Doodson proposed a minimum criterion to predict the occurrence of double high (or double low) waters when a higher-frequency tidal harmonic is added to the semi-diurnal tide. If the phasing of the harmonic is optimal, the condition for a double high water can be written bn(2) / a > 1 where b is the amplitude of the higher harmonic, a is the amplitude of the semi-diurnal tide, and n is the ratio of their frequencies. Here we expand this criterion to allow for (i) a phase difference phi between the semi-diurnal tide and the harmonic and (ii) the fact that the double high water will disappear in the event that b / a becomes large enough for the higher harmonic to be the dominant component of the tide.
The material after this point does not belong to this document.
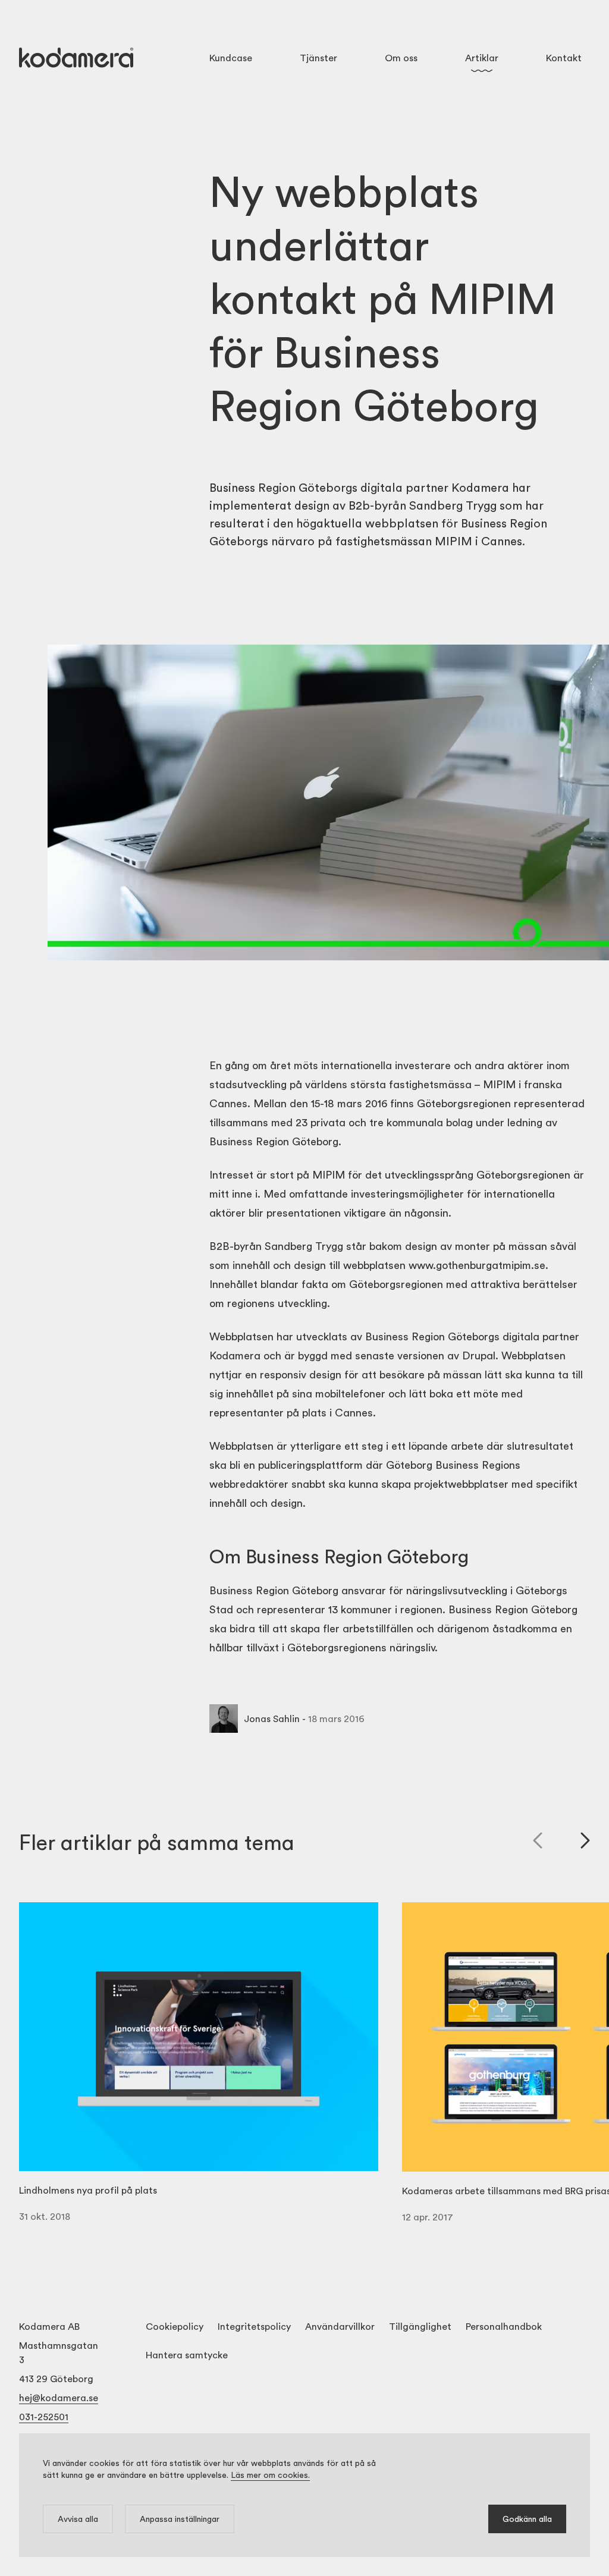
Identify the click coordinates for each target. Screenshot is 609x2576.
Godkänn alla (527, 2519)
This can happen, for example, at places or times where the semi-diurnal tide is very small. The revised parameter is br(2) / a, where r is a number generally less than n, although equal to n when phi = 0. The theory predicts that a double high tide will form when this parameter exceeds 1 and then disappear when it exceeds a value of order n(2) and the higher harmonic becomes dominant. We test these predictions against observations at Port Ellen in the Inner Hebrides of Scotland. For most of the data set, the largest harmonic of the semi-diurnal tide is the sixth diurnal component, for which n = 3. The principal lunar and solar semi-diurnal tides are about equal at Port Ellen and so the semi-diurnal tide becomes very small twice a month at neap tides (here defined as the smallest fortnightly tidal range). A double high water forms when br(2) / a first exceeds a minimum value of about 1.5 as neap tides are approached and then disappears as br(2) / a then exceeds a second limiting value of about 10 at neap tides in agreement with the revised criterion.